March 26, 2014

Heap of smoking ruins – Alexander McMullen

Alexander McMullen joined the War of 1812 in February 1814 when a call was sent out to the militia in Pennsylvania. Alexander’s brother, James, was selected for six-month service but Alexander and his family believed that James was of a “delicate constitution” so Alexander decided to take his place. At 23 years old, Alexander McMullen began his service in the 5th Pennsylvania Volunteer Regiment.

By March Alexander was on the march to Erie “through deep snow and swampy roads for ten days, with no better beds than hemlock branches and an Indian blanket for cover.” Desertions increased in frequency as the flour was moldy and meat was unfit to eat. Alexander wrote that many deserters were brought back, placed in the guardhouse and punished by being marched in front of the regiment to the tune of the Rogue’s March.
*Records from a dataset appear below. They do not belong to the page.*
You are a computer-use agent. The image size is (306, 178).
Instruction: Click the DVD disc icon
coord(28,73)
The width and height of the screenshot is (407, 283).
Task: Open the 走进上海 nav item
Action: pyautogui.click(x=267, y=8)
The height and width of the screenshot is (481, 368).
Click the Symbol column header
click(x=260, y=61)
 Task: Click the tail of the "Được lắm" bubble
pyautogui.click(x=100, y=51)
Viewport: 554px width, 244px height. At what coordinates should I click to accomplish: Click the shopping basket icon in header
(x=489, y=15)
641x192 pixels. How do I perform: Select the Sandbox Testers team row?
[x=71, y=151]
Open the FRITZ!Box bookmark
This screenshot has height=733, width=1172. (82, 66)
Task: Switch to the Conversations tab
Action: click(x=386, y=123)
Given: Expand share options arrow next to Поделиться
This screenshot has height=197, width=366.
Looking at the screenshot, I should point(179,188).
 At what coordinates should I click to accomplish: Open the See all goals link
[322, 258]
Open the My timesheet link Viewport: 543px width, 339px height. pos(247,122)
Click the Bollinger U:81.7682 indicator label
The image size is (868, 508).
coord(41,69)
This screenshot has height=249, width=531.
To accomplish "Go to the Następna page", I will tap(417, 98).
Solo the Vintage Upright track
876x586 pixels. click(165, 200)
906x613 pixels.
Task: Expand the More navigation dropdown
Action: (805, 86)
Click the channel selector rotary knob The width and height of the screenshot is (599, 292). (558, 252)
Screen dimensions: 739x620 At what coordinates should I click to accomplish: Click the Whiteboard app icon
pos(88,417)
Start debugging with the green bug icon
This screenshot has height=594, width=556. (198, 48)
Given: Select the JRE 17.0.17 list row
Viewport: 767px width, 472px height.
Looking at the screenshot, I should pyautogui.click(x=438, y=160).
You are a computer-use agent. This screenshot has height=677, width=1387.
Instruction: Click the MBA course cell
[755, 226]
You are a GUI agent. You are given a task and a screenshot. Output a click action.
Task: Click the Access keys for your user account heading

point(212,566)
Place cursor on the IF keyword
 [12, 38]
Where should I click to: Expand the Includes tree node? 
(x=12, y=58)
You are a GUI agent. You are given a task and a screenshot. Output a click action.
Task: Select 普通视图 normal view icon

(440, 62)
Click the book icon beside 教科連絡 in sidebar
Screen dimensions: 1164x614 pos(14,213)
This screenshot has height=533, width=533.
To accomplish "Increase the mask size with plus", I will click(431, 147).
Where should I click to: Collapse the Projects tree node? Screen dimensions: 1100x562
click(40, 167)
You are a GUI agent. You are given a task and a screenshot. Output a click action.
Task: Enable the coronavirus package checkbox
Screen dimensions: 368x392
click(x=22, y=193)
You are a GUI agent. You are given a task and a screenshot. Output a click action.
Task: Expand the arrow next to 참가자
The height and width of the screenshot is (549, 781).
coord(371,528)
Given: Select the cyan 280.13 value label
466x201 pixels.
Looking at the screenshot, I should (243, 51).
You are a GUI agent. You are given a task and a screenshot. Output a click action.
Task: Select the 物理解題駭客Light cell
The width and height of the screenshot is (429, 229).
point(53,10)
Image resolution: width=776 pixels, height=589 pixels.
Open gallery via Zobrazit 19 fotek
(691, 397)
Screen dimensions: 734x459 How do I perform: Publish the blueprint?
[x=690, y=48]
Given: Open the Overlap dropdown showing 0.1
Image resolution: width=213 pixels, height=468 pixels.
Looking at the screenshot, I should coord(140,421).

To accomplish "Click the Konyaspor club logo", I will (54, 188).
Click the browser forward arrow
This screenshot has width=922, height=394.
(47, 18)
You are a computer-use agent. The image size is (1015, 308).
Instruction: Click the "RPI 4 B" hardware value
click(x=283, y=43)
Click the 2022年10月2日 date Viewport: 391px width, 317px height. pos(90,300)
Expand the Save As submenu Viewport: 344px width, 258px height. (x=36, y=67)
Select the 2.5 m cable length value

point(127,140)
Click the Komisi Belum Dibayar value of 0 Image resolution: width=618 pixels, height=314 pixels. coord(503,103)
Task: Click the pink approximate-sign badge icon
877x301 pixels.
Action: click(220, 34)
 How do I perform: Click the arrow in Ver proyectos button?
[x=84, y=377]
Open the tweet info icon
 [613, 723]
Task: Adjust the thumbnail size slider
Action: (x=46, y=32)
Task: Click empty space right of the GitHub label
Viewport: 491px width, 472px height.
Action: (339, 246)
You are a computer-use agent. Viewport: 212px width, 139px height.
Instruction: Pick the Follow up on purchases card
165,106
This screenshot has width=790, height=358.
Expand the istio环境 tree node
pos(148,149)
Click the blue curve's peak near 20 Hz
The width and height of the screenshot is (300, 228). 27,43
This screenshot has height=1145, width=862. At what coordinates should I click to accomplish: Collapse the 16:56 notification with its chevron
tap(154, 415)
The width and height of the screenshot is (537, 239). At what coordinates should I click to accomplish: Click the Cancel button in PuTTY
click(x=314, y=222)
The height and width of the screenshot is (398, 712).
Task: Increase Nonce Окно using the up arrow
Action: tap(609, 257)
Alexander got his first taste of action with the Raid on Long Point near Port Dover in May 1814. The troops landed with only a small number of British on horseback firing a volley before galloping off. Alexander writes that orders were given to burn the town and that

“a scene of destruction and plunder now ensued, which beggars all description. In a short time the houses, mills, and barns were all consumed, and a beautiful village, which the sun shone on in splendor that morning, was before two o’clock a heap of smoking ruins.”

White house after it was burned in Aug. 1814
After a short while, the troops embarked and set sail for Erie. Alexander, along with many of his comrades, was unhappy with how Colonel Campbell of the regular infantry conducted the raid since many private properties were destroyed and much of the livestock was slaughtered. Alexander summed up his disapproval writing that he was “generally disgusted with the conduct of Campbell.” Campbell faced a court of inquiry that ruled he erred in destroying private property but he was returned to duty.

The destruction of Port Dover enraged Lieutenant-General Prevost, the British Commander-in-Chief that he wrote Admiral Cochrane:

“ consequence of the late disgraceful conduct of the American troops in the wanton destruction of private property on the north shores of Lake Erie, in order that if the war with the United States continues you may, should you judge it advisable, assist in inflicting that measure of retaliation which shall deter the enemy from a repetition of similar outrages.”

Admiral Cochrane, who was in command of the Royal Navy fleet off the U.S., complied with Prevost request by attacking in Chesapeake Bay and burning the White House.